Check Point Harmony Endpoint provides protection against this threat (Ransomware.Win32.Conti)

  • A new email phishing campaign is impersonating Maersk Shipping to lure victims into downloading the STRRAT remote access Trojan. Once installed, it can steal information and pop ransom notes for a fake ransomware, to distract the victim from the data leak.

Check Point Threat Emulation provides protection against this threat

  • A significant cyber-espionage phishing campaign has been targeting 15 entities, mostly in the energy and industrial sectors, since at least 2019.

Vulnerabilities and Patches

  • Zoho has released a patch for a critical flaw (CVE-2021-44757) in Desktop Central and Desktop Central MSP that could be leveraged to read unauthorized data or write an arbitrary .zip file on a server.
  • McAfee Enterprise has issued a patch for CVE-2022-0166, a high severity local privilege escalation vulnerability that could allow threat actors to execute arbitrary code with SYSTEM privileges.
  • Two critical security vulnerabilities in Control Web Panel (CVE-2021-45467 and CVE-2021-45466) could be leveraged to achieve pre-authenticated remote code execution on compromised servers.
  • Cisco Systems has released a fix for CVE-2022-20649, a critical remote code execution vulnerability in Redundancy Configuration Manager for StarOS software that could be leveraged by a remote hacker to execute arbitrary code and take control of the affected computers.

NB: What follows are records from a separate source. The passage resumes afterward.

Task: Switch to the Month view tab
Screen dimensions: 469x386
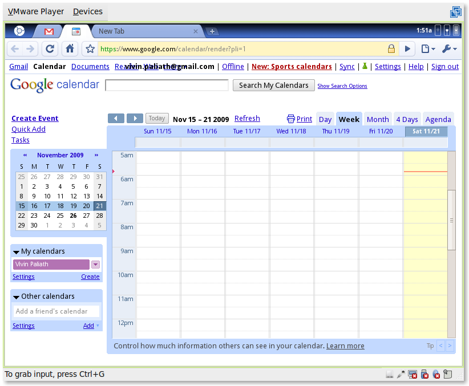Action: pyautogui.click(x=378, y=119)
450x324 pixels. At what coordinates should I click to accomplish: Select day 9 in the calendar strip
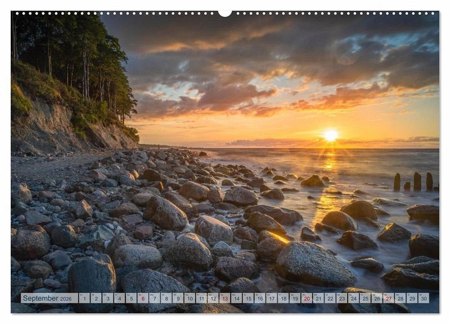point(178,298)
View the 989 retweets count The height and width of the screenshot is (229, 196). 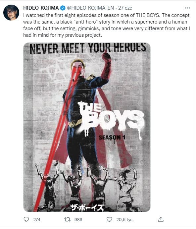78,219
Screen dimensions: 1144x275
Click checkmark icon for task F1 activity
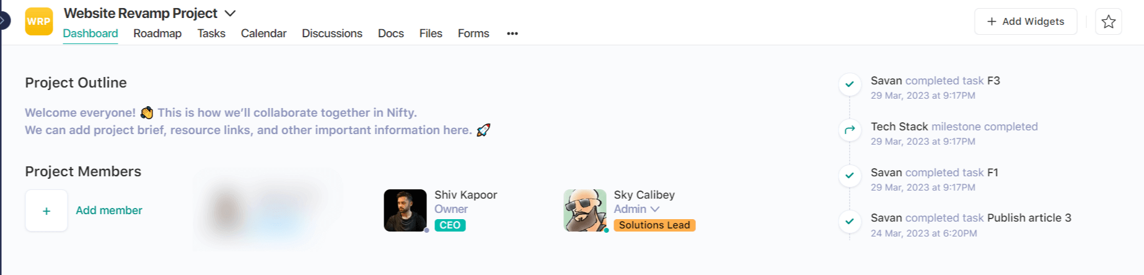point(850,176)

Threat Intelligence Reports

  • Check Point Research has found that in Q4, DHL replaced Microsoft as the most imitated brand in phishing attacks trying to steal victims’ credentials and payment details.
  • A new UEFI firmware-level rootkit dubbed MoonBounce has been deployed by the Chinese-speaking group APT41, aka Winnti. Researchers found that the backdoor is used to enable the deployment of user-mode malware that will execute further payloads from the internet.

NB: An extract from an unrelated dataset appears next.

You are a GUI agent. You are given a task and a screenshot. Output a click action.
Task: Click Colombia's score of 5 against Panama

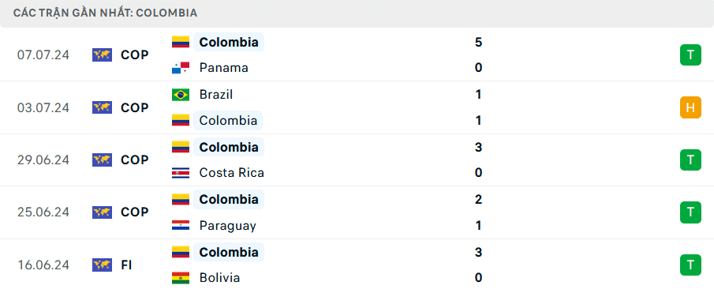(478, 43)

Check Point Threat Emulation provides protection against this threat (Backdoor.Win32.Winnti)

  • Interpol and the Nigerian Police Force have arrested 11 suspects connected to an international business email compromise (BEC) campaign that targeted over 50,000 victims.
  • A new phishing campaign is imitating the US Department of Labor with emails that are sent from spoofed domains, inviting the recipients to submit bids to eventually steal their Office 365 credentials.
  • The FBI has officially linked the Diavol ransomware operation to the TrickBot hacking group.

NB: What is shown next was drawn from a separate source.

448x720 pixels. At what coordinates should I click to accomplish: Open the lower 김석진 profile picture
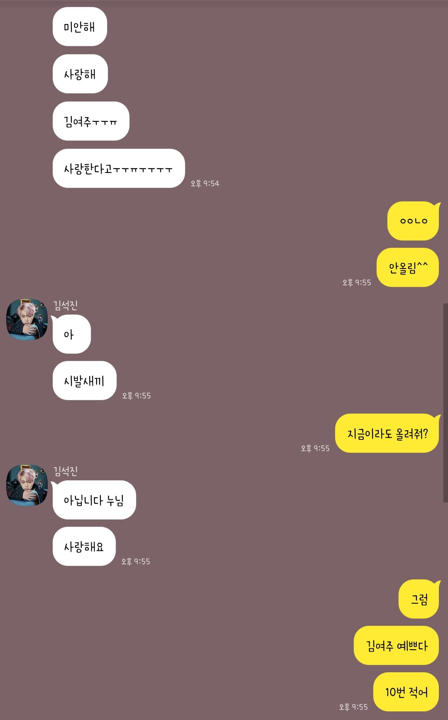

Check Point Harmony Endpoint and Anti-Bot provide protection against these threats

  • Experts have found an Internet Relay Chat (IRC) bot written in Go programming language, disguised as adult games, and being leveraged to target Korean users with denial-of-service (DDoS) attacks.
  • A coalition of 10 law enforcement authorities from different countries coordinated by Europol has taken down VPNLab.net that was used by ransomware actors and cybercriminals for malware distribution.
  • Researchers have found that White Rabbit, a newly discovered ransomware family, is possibly linked to the financially motivated group FIN8.